● **Recorded information**

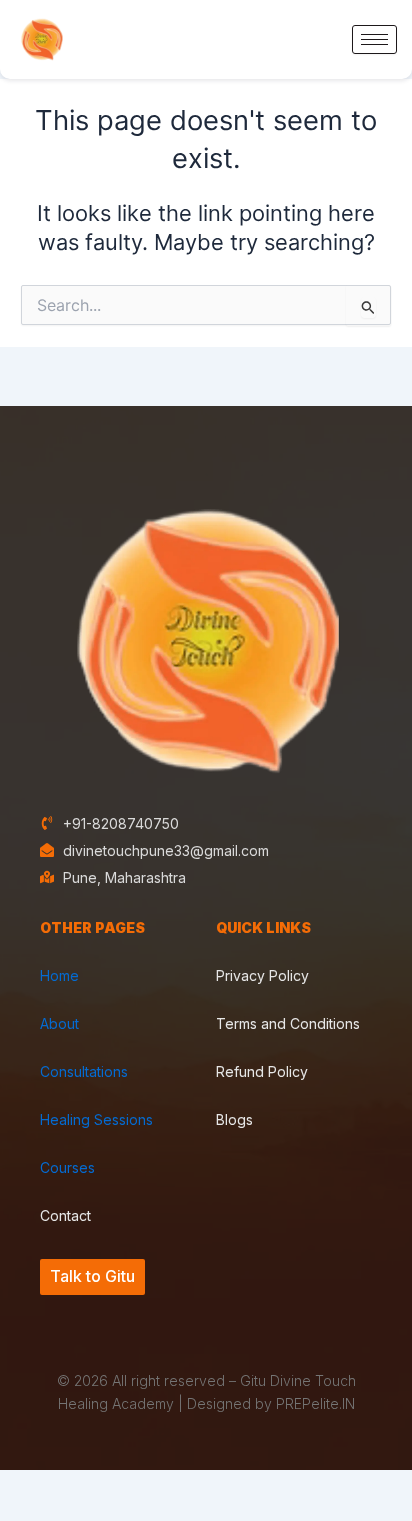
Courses (67, 1167)
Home (59, 975)
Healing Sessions (96, 1119)
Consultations (84, 1071)
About (59, 1023)
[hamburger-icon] (374, 39)
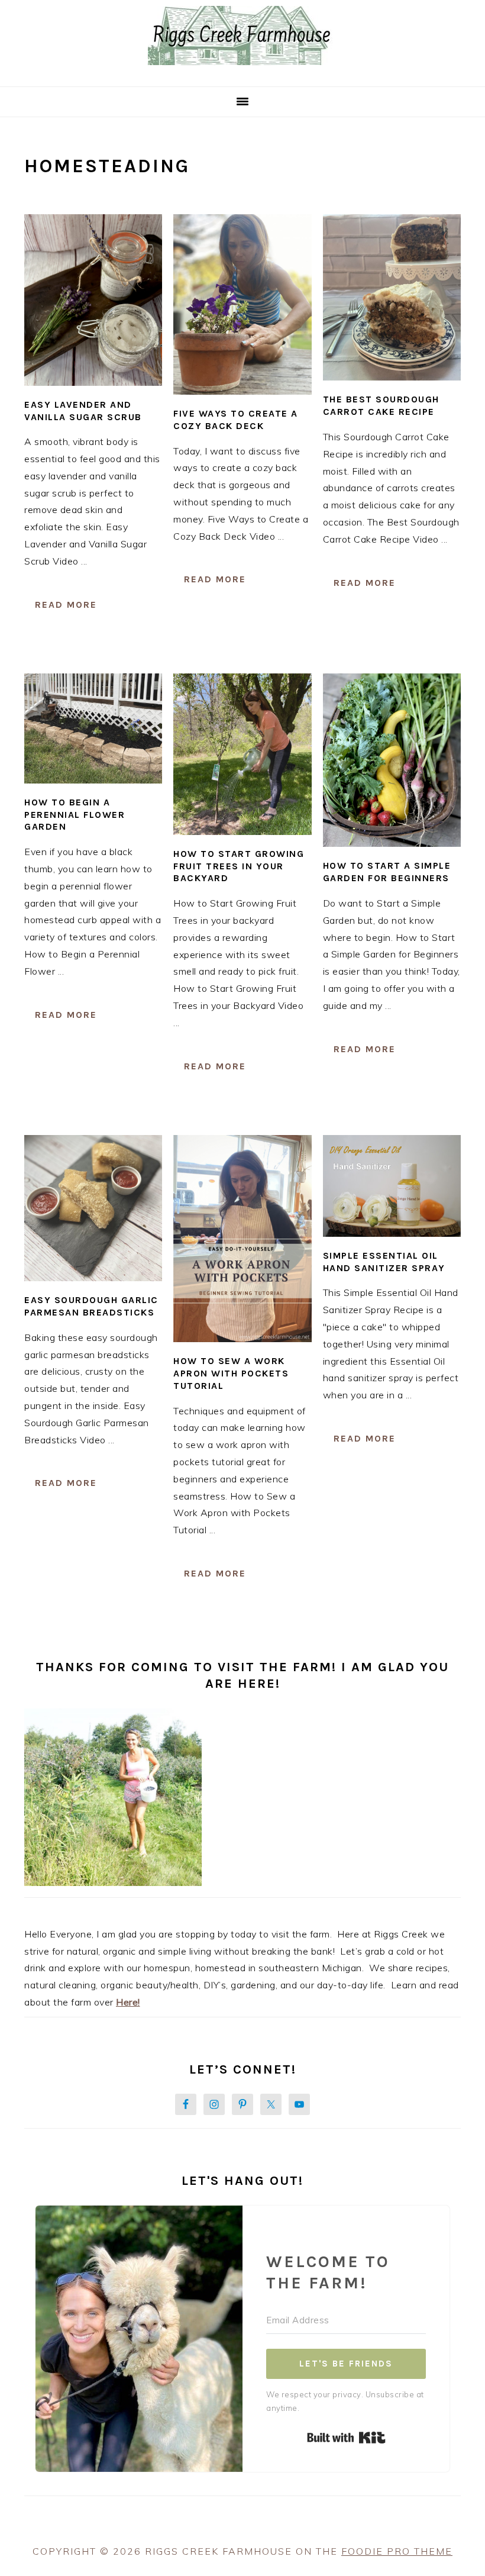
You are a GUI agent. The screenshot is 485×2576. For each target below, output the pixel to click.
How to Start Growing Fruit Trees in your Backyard (238, 866)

● **Your goal**
The records above should be repeated exactly, with no pictures in the copy.

● **Answer area**
Courses (67, 1167)
Home (59, 975)
Healing Sessions (96, 1119)
Consultations (84, 1071)
About (59, 1023)
[hamburger-icon] (374, 39)
You are a GUI agent. The screenshot is 485×2576. For each target below, output the pixel to click.
How to Start Growing Fruit Trees in your Backyard (238, 866)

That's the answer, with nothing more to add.